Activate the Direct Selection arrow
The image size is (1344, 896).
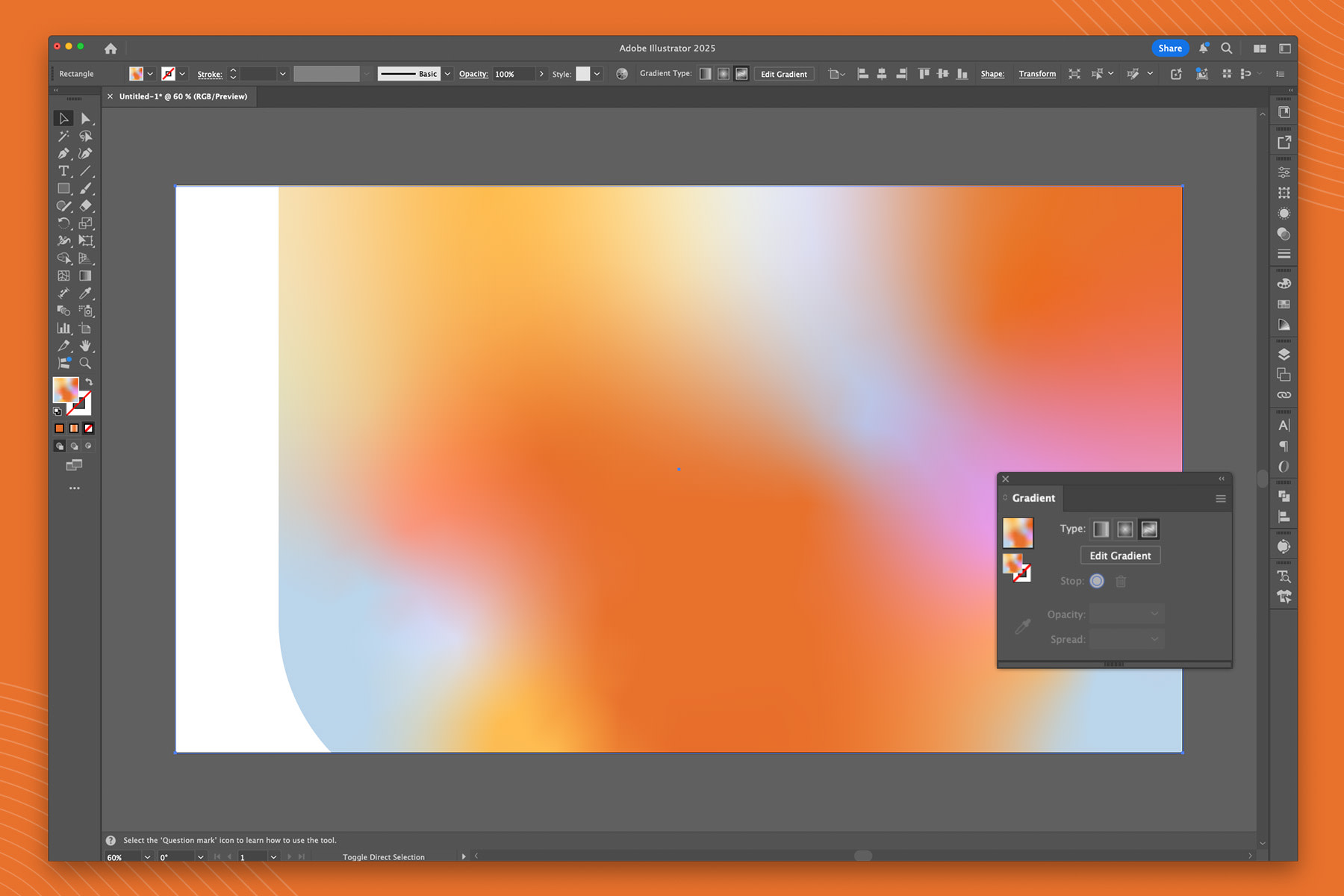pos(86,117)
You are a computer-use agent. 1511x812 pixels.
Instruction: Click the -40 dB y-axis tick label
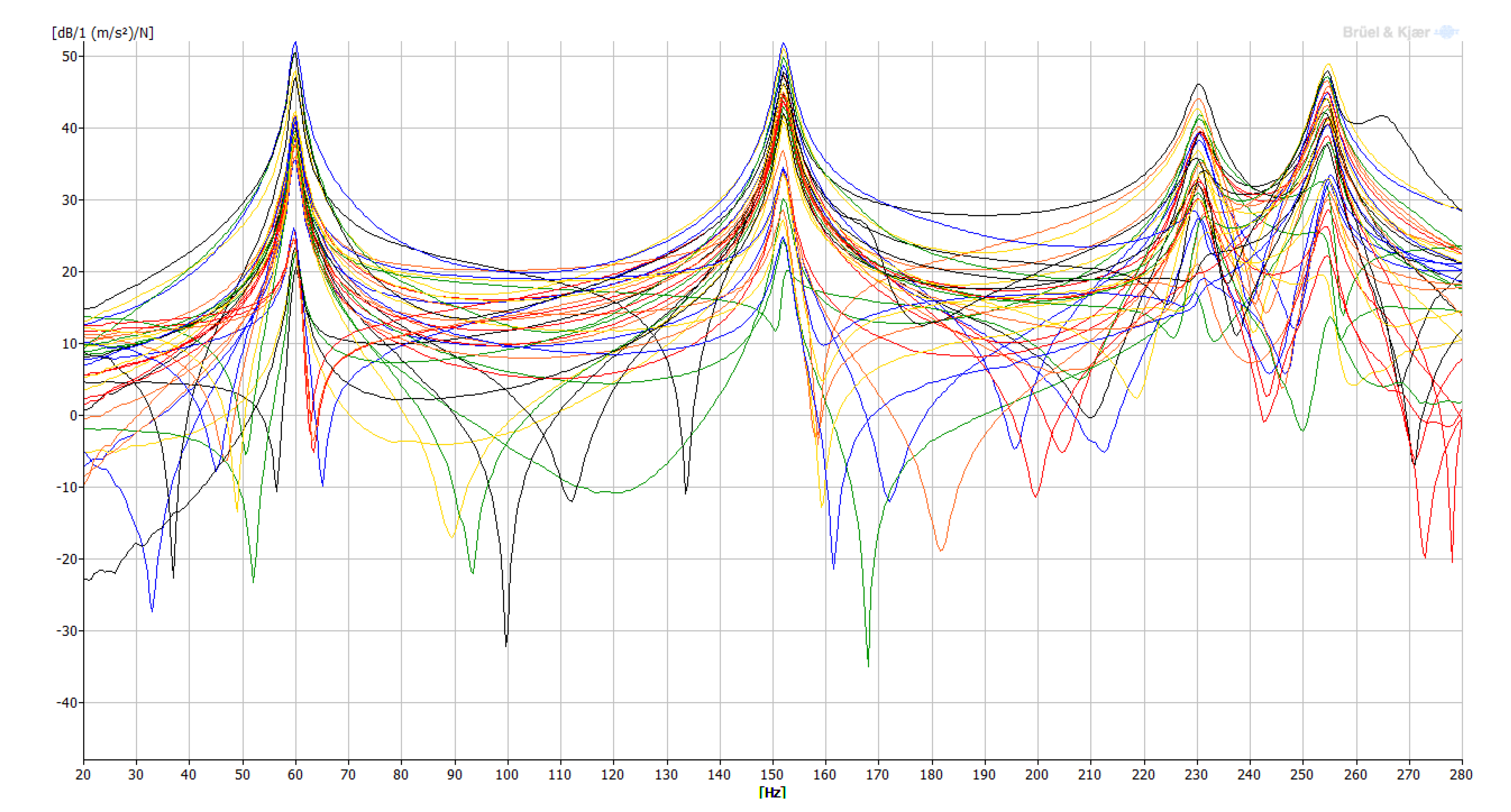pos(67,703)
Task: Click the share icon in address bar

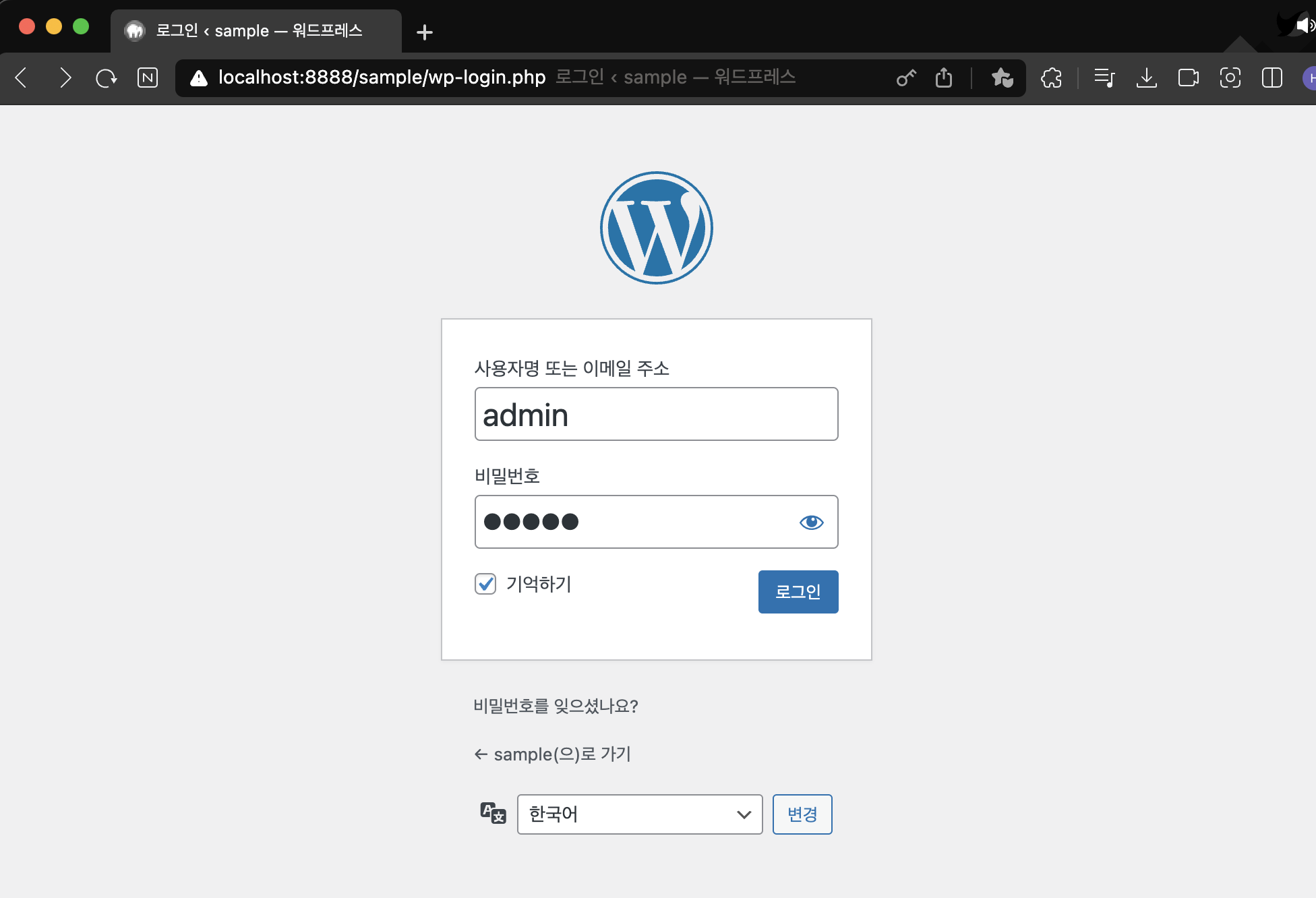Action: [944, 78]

• _TASK OBJECTIVE_:
Everything above except the pictures needs to be reproduced exactly.

• _ANSWER SECTION_:
Activate the Direct Selection arrow
The image size is (1344, 896).
pos(86,117)
You are a computer-use agent. 1511x812 pixels.
Instruction: Click the -40 dB y-axis tick label
pos(67,703)
Task: Click the share icon in address bar

Action: [944, 78]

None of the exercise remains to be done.